El secretario general de la Organización Internacional
de Policía Criminal (Interpol), Ronald Noble, aseguró
que los expertos internacionales que analizaron los equipos
informáticos "no descubrieron evidencia" sobre
una eventual intervención indebida en los aparatos.
"Interpol concluye que no hubo ningún tipo de alteración,
repito, ninguna alteración de los datos de la evidencia
computacional", puntualizó Noble al presentar ante
la prensa los resultados del trabajo de "informática
forense" que su organismo hizo por petición del
Gobierno del presidente colombiano, Álvaro Uribe.
Noble entregó el informe en la sede del Ministerio de
Relaciones Exteriores, acompañado por los directores
de la Policía Nacional de Colombia, general Óscar
Naranjo, y del Departamento Administrativo de Seguridad (DAS,
estatal), María del Pilar Hurtado.
Al acto asistieron como testigos el canciller colombiano, Fernando
Araújo, y el fiscal general, Mario Iguarán.
El secretario general de la Interpol explicó que los
exámenes fueron realizados sobre ocho piezas (tres computadores
portátiles, tres unidades de memoria USB y dos discos
externos), tarea que les tomó a los expertos 1.000 horas
de trabajo.
Las ocho piezas contenían en conjunto "más
de 600 gigas de datos, 37.862 documentos escritos, 452 hojas
de cálculo, 210.888 imágenes, 22.481 paginas web,
7.989 direcciones individuales de correo electrónico,
10.537 archivos de multimedia de sonido y vídeo, 983
archivos encriptados", destacó Noble.
Al respecto, observó que se trata de un volumen que
puede ocupar 39,5 millones de páginas informáticas.

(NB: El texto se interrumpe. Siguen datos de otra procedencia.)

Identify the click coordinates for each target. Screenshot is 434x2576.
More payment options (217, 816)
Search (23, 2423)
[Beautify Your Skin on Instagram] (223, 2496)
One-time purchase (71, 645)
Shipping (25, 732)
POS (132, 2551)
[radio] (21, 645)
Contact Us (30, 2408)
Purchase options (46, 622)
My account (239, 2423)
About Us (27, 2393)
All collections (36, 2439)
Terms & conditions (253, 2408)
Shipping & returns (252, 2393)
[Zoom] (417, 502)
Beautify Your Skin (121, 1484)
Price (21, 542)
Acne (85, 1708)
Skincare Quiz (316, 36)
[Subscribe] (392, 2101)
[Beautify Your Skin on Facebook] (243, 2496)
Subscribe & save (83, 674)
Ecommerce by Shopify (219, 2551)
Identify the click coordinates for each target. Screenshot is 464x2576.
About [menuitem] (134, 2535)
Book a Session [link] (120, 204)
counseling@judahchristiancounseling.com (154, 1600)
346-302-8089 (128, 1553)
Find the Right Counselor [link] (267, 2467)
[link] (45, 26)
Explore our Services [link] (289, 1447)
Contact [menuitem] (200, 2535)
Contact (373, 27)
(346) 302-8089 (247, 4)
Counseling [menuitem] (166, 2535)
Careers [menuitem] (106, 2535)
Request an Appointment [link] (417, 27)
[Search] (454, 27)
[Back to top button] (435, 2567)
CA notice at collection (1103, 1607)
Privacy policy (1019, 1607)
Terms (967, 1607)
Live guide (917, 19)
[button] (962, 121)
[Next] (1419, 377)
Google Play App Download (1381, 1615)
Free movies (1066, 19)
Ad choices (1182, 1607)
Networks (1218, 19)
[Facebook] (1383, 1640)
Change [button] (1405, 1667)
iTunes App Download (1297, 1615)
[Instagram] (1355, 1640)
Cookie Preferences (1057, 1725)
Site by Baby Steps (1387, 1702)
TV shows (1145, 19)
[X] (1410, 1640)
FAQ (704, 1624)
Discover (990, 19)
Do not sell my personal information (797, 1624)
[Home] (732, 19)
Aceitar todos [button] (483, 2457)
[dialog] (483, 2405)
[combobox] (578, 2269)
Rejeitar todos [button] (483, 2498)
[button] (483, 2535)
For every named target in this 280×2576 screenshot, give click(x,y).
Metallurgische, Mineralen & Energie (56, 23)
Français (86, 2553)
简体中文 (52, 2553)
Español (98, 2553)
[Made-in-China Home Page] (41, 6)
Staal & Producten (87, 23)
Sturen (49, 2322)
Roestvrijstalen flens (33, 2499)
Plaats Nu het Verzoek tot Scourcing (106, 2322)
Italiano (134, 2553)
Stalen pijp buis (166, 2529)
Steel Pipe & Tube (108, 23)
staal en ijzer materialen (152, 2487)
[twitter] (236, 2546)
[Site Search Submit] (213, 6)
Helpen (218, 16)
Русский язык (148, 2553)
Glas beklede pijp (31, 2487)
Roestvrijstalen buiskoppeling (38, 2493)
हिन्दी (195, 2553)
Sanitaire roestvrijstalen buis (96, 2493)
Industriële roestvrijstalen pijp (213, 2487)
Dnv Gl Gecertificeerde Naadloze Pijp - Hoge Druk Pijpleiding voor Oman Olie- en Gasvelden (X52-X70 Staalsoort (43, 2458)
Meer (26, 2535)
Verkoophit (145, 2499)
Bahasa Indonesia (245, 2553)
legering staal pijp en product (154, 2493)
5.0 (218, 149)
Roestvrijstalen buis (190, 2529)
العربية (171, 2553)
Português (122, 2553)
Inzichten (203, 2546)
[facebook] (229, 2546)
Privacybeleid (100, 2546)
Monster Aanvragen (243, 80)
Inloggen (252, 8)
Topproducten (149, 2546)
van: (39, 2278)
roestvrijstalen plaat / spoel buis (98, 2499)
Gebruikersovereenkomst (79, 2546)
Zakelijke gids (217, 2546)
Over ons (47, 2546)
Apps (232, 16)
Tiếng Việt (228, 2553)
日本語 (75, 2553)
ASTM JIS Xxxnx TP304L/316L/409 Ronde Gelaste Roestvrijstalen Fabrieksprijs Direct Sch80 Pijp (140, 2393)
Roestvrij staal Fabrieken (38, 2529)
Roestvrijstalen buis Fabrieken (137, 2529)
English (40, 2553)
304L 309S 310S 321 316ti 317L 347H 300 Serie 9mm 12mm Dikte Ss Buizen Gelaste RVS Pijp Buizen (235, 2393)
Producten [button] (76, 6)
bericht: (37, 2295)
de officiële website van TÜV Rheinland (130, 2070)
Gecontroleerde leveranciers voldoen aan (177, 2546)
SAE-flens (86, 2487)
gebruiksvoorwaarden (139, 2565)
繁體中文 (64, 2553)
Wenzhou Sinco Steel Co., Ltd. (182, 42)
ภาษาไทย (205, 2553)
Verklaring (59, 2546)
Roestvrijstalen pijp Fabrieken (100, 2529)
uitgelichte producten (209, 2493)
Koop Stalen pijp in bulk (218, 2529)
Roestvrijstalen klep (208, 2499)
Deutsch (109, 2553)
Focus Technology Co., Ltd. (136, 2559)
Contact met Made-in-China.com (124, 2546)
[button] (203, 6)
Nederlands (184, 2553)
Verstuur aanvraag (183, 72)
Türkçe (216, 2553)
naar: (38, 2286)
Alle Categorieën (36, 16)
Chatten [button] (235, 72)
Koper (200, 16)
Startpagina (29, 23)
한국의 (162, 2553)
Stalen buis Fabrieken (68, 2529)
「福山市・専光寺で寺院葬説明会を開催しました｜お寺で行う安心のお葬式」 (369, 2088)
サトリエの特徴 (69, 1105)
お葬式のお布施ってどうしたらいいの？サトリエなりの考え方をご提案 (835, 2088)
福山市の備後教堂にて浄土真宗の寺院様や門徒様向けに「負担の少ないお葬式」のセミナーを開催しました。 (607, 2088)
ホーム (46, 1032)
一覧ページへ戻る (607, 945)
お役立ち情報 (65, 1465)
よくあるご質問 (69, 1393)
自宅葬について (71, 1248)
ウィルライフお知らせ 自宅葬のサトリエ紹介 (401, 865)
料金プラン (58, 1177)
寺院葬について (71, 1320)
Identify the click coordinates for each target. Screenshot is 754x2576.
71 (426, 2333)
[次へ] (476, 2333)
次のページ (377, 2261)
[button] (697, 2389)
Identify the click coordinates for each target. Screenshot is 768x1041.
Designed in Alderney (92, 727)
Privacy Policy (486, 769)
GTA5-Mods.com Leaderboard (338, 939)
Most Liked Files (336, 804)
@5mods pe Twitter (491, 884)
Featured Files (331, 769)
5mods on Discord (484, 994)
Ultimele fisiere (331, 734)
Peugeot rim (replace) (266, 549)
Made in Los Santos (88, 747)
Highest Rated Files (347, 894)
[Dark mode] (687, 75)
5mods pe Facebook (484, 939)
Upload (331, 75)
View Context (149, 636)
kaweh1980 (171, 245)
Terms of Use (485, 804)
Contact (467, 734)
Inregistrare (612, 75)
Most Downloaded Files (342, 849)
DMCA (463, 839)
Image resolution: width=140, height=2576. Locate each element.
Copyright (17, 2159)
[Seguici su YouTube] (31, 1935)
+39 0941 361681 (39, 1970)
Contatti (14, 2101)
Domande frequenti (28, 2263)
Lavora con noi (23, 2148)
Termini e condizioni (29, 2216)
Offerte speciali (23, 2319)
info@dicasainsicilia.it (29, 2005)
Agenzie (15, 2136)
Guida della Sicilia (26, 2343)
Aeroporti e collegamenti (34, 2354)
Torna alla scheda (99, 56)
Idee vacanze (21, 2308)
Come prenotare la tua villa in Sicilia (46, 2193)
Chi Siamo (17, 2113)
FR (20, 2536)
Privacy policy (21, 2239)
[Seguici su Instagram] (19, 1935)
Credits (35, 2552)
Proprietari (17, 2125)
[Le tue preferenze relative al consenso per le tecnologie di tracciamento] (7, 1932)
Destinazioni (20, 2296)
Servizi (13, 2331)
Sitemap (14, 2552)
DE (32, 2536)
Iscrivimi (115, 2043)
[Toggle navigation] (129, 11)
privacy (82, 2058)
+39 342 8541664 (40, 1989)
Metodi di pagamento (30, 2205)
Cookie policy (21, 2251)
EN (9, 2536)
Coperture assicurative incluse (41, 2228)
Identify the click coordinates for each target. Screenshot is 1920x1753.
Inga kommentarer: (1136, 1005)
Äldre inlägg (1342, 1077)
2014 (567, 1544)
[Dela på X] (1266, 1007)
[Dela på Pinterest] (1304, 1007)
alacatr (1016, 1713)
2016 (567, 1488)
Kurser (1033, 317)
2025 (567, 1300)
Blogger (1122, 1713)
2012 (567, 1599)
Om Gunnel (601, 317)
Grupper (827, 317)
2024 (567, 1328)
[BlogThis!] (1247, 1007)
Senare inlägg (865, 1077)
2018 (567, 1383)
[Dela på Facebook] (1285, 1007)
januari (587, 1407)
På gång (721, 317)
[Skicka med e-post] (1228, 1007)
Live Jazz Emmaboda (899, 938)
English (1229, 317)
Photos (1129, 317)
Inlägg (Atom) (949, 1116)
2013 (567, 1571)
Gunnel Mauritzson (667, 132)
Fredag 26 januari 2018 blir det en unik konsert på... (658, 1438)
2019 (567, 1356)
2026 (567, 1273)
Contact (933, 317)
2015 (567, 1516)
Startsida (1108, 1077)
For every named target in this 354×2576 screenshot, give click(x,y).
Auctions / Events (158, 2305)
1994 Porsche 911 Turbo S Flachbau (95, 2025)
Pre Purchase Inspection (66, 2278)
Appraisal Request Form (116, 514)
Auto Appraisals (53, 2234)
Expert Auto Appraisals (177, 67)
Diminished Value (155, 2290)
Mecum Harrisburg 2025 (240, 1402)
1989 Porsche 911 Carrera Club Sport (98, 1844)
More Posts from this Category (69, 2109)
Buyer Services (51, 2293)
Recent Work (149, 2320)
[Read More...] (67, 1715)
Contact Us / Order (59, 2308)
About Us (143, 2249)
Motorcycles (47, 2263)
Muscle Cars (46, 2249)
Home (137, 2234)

"Tomaría más de 1.000 años leer todos
los datos si una persona leyera 1.000 páginas por día",
añadió.
Asimismo, destacó que la tarea sobre los 983 archivos
encriptados exigió mucho esfuerzo a los expertos, que
"enlazaron las diez computadoras simultáneamente
y las tuvieron operando 24 horas al día, siete días
a la semana, por dos semanas (...) para poder desencriptar estos
archivos".
Ellos "produjeron lo que se debe reconocer como un reporte
completo, independiente y extraordinariamente detallado",
consideró Noble, que insistió en que los forenses
"no descubrieron evidencia, repito, no descubrieron evidencia
de modificación, alteración, adición o
borrado en los archivos de usuario" de las ocho piezas.
Los equipos habían sido decomisados el 1 de marzo pasado
en el campamento en territorio ecuatoriano en el que se hallaba
"Raúl Reyes", portavoz internacional de las
Fuerzas Armadas Revolucionarias de Colombia (FARC) y miembro
del Secretariado (mando central) de esta guerrilla.
Junto a "Reyes" murieron otras 25 personas, incluidos
un ecuatoriano, un militar colombiano y cuatro universitarios
mexicanos, además de otros guerrilleros.